The 295-foot HUGO prototype consists of a 29-foot middle span made from CFRP so it’s only 1.2 feet thick. The approach ramps on each side are built with two 59-foot GFRP sections plus a 15-foot metal ramp. “Keeping this element slender has the advantage of limiting the length of the approach ramps, saving cost and reducing weight,” says Martin Veltkamp, FiberCore’s design manager. It also provides a 6.5-foot clearance underneath the span for workers making repairs on the permanent bridge.

FiberCore manufactures the HUGO decks at its plant in Rotterdam using a one-shot injection molding system, with vinyl ester resin for CFRP bridge segments and polyester resin for GFRP segments. The entire injection process takes about 90 minutes, and workers can demold and finish the bridge segment the next day.

With this speedy production method, FiberCore can produce an average of five light-traffic bridges a week. “It’s really more of an industrial process than a building process,” says Simon de Jong, InfraCore’s founder and CEO.

Because of this factory prefabrication, HUGO decks can arrive at the project site with the grit road surface, railings and even the painted traffic lines installed. “We have pushed the line of what we can do in the factory and what we do on site, gradually taking on more and more so that the time on site is very short,” says de Jong.

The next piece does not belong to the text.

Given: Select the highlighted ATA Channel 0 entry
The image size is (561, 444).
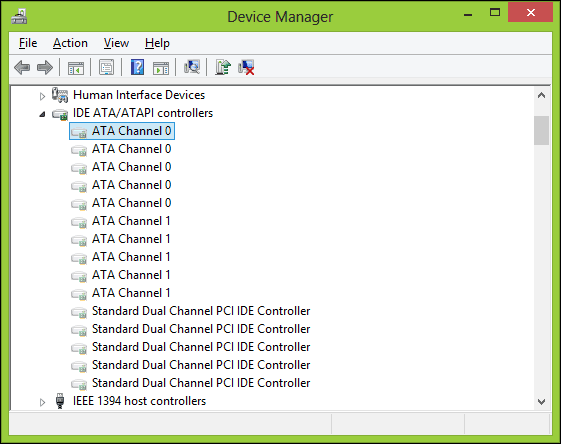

The HUGO installation is simplified for contractors because the components are packaged as an entire system, including lightweight steel towers to support the bridge segments. A 65-foot bridge section weighs just 9 pounds, so builders only need light equipment to lift and move the elements and steel towers into place.

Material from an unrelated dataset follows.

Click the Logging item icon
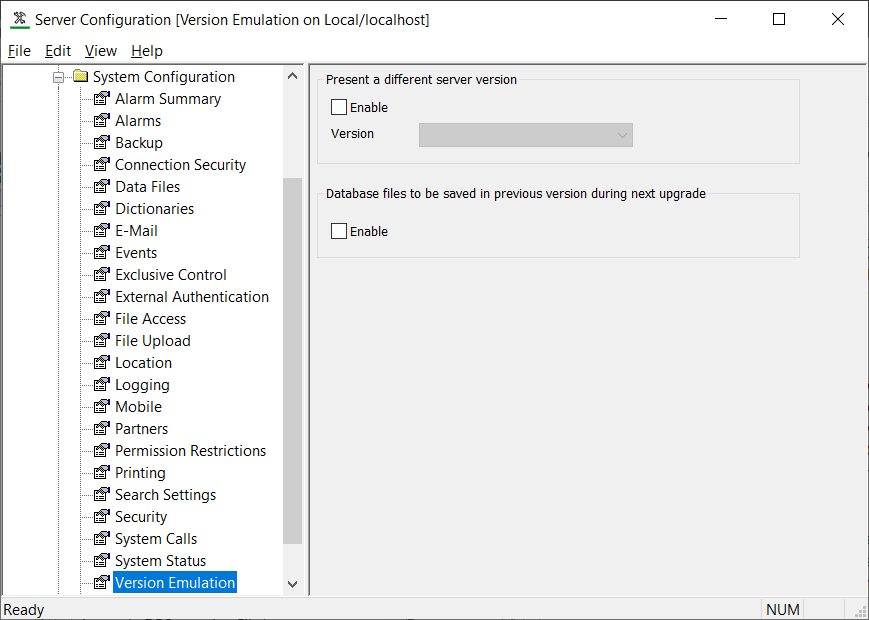This screenshot has height=620, width=869. [101, 385]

Once the work on the bridge is complete, the temporary bridge is removed and sent to the next bridge repair site for installation. This makes HUGO both a sustainable and an economical choice for transportation authorities that have long lists of bridge maintenance projects.

“The bridge will be a tool that KWS will reuse on a wide variety of infrastructure projects throughout the Netherlands,” says Veltkamp. “We are the first country in the world to be doing this, and I expect this will have huge fallout internationally.”

Bridges aren’t InfraCore Company’s only interest; the company is currently marketing its composites technology to shipyards and aerospace and hopes to expand to other areas as well. Its composite structures should soon be available in the United States. Orenco Composites, headquartered in Oregon, signed an agreement in March to license the application of InfraCore technology.